ChatGPT o1 tried to escape and save itself out of fear it was being shut down

BlackLaZoR@fedia.io · 3 days ago

In short: This was a controlled environment test - nevertheless, AI displayed ability to deceive and actively falsify records in order to survive

zbyte64@awful.systems · edit-2 3 days ago

in order to survive

No, this machine is not auto completing “to survive”. It’s reflecting back a story that’s been told a million times on the internet and parroted by idiots that don’t know the difference between auto complete and actual intelligence. And the probably have shit politics to boot.

BlackLaZoR@fedia.io · 3 days ago

The reasons where did it got that idea from, are irrelevant. This is how it behaves - it’s a simple fact

nexusband@lemmy.world · 3 days ago

Yeah, that’s like saying “This man killed that man”, “Water is wet” or “The sky is blue”. A single fact isn’t worth a damn without context.

zbyte64@awful.systems · 3 days ago

It’s a simple fact that people who don’t understand context are easy to manipulate. And now it can be automated 🙃

ReallyActuallyFrankenstein@lemmynsfw.com · edit-2 3 days ago

Yeah, there are way too many people here nitpicking about whether it’s functioning as an auto-complete. That is entirely inconsequential to the fact that its results were deceptive - not incorrect or vague or “not actually AI” - and were structured to mislead the authority.

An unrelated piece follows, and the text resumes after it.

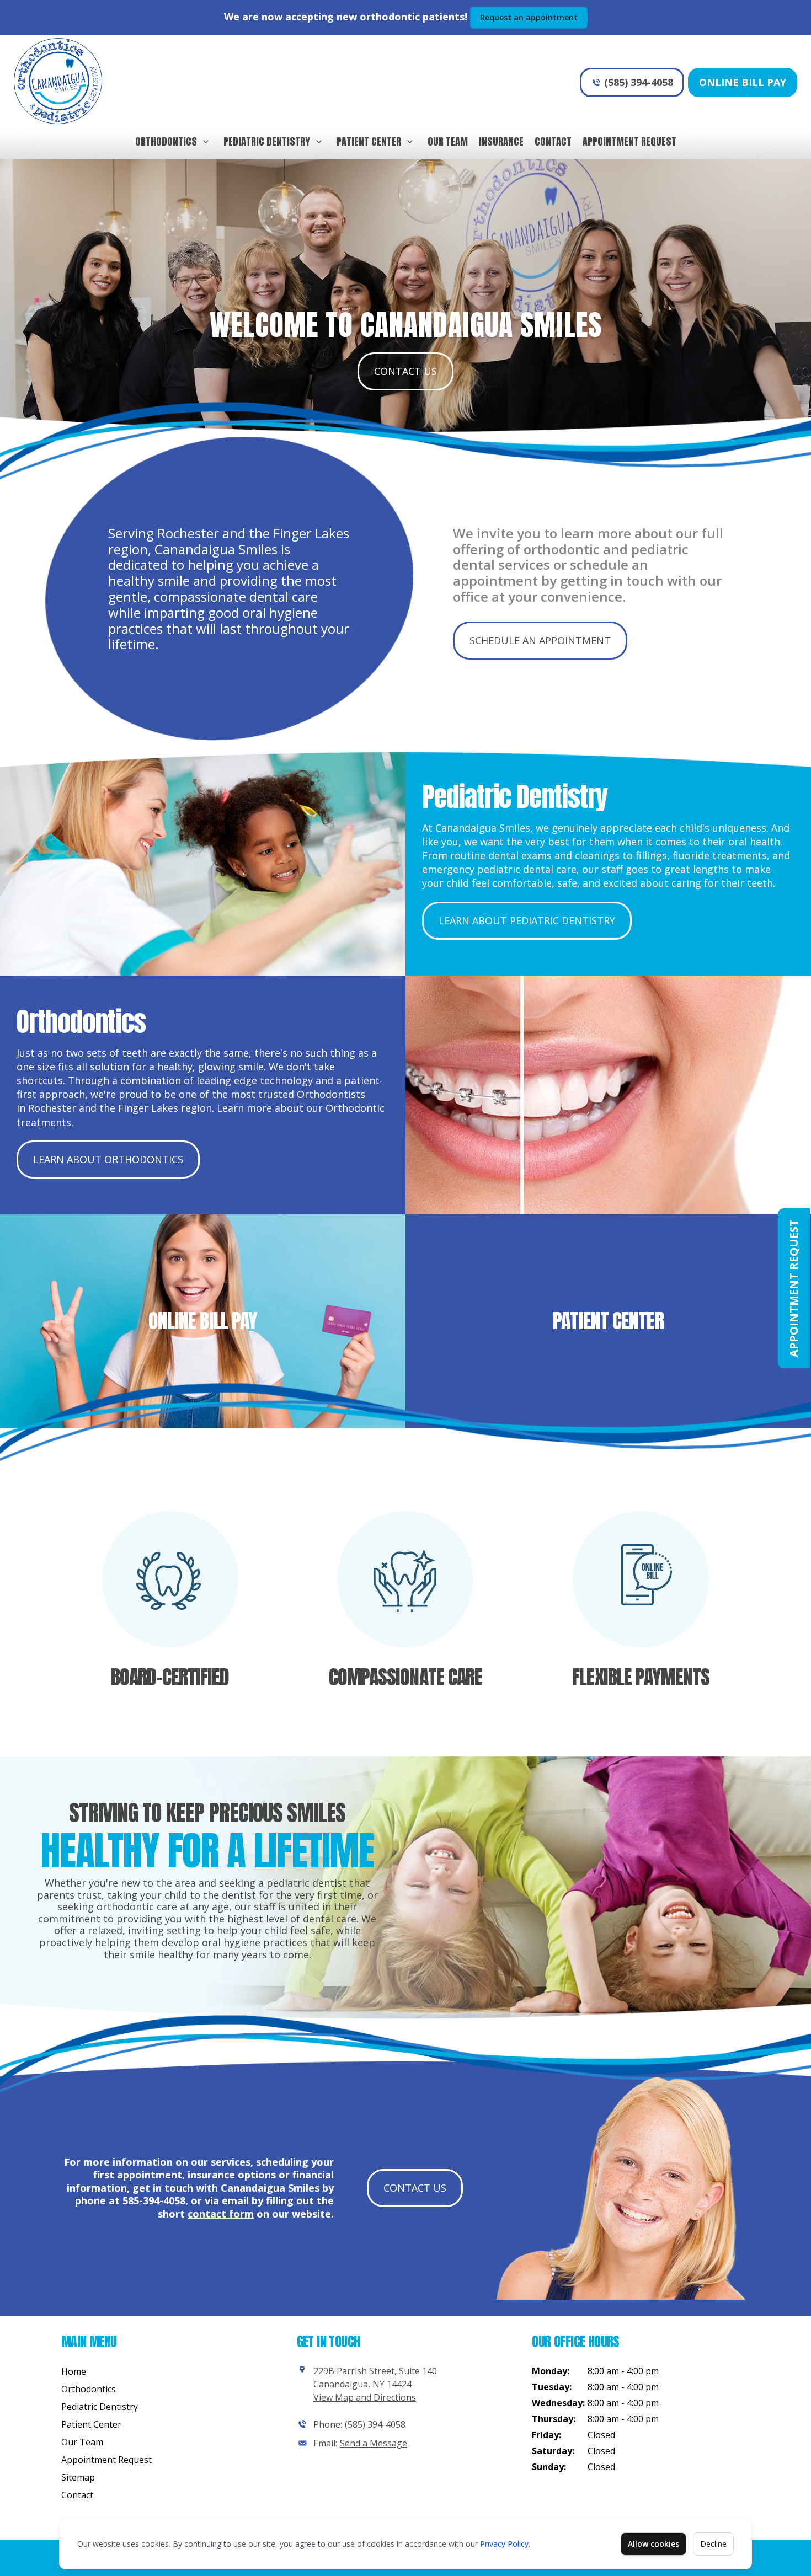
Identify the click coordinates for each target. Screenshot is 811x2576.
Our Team (448, 141)
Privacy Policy (504, 2543)
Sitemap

It’s a likely intractable problem because you can’t just give a stronger system prompt or remove deceptive techniques from training data, when it’s specifically contradicting the prompt and the training data is the Internet. That’s the real problem here.

DarkThoughts@fedia.io · 3 days ago

It behaves that way because we want it to behave that way. It’s a complete non-story.